Wednesday, November 6, 2013

Snacking What and When College Students Like

Today with Ready-2-Eat and Heat-N-Eat fresh prepared food in nearly every channel of retail it is interesting to learn what the future may look like.  In a recent study by Boston based marketing agency Fluent looked at what college students crave, they identified many changes from previous studies.

Fluent found that comfort foods of the past the likes of pizza and beer are being replaced by a much more sophisticated set of food choices.  The study reported that “75 percent of college students use snack foods to replace meals at least once per week, while afternoon snacking trumps late-night and evening snacking by a ratio of three to 1.”

These snacking periods as defined in the Fluent study revealed that “healthy options were the first choice among snacking items selected by the respondents.” The snacking survey contradicted what most people would think to be true about college kids and snacking.

When do they snack?  Fluent found the peak of college “snacking actually occurs during the day as opposed to late night, and students are making relatively healthy choices. What’s more, price matters a lot and students use debit cards even for these very small purchases," said Michael Carey, executive vice president of Fluent.  Here are additional key findings within of the survey:

1.       While convenience and price are clearly important in driving snack choices, the single most important factors are satisfying a craving (25 percent of responses) followed by nutritional information (20 percent).  

2.       The top go-to snack food of choice is a granola/energy bar (25 percent), followed by chips (22 percent), fruit (14 percent) and baked goods (12 percent).  

3.       In terms of beverages, water is tops (62 percent), while coffee and tea are the primary caffeinated beverages (13 percent), chosen far more often than soft drinks (7 percent). Juice (5 percent) and milk (4 percent) did better overall than sports drinks (3 percent) and energy drinks (2 percent).  

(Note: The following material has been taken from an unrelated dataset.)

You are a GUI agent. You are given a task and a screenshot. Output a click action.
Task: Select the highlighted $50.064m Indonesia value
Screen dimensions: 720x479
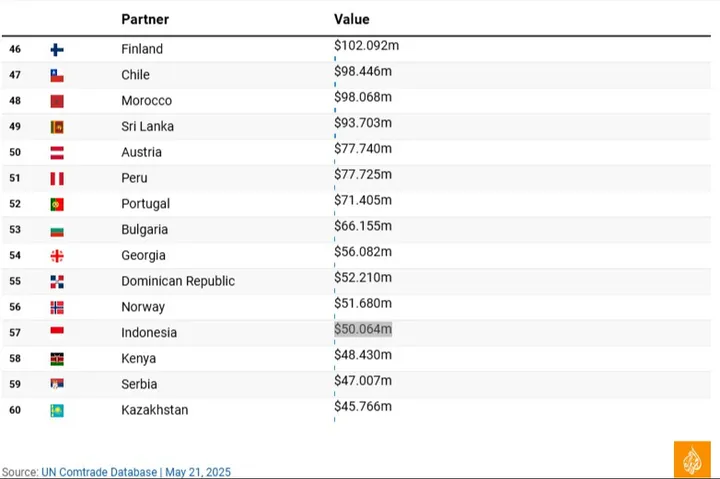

4.       Most students (44 percent) rely on debit cards to pay for snacks, followed by their ID card and cash (21 percent each).
5.       More than 80 percent report spending less than $5 per day, and 48 percent spend less than $3 a day.
6.       While students choose familiar tastes and brands most often (43 percent) to meet cravings, the other top influences on their purchases are free samples (35 percent) and coupons (10 percent). Peer recommendations came in fourth.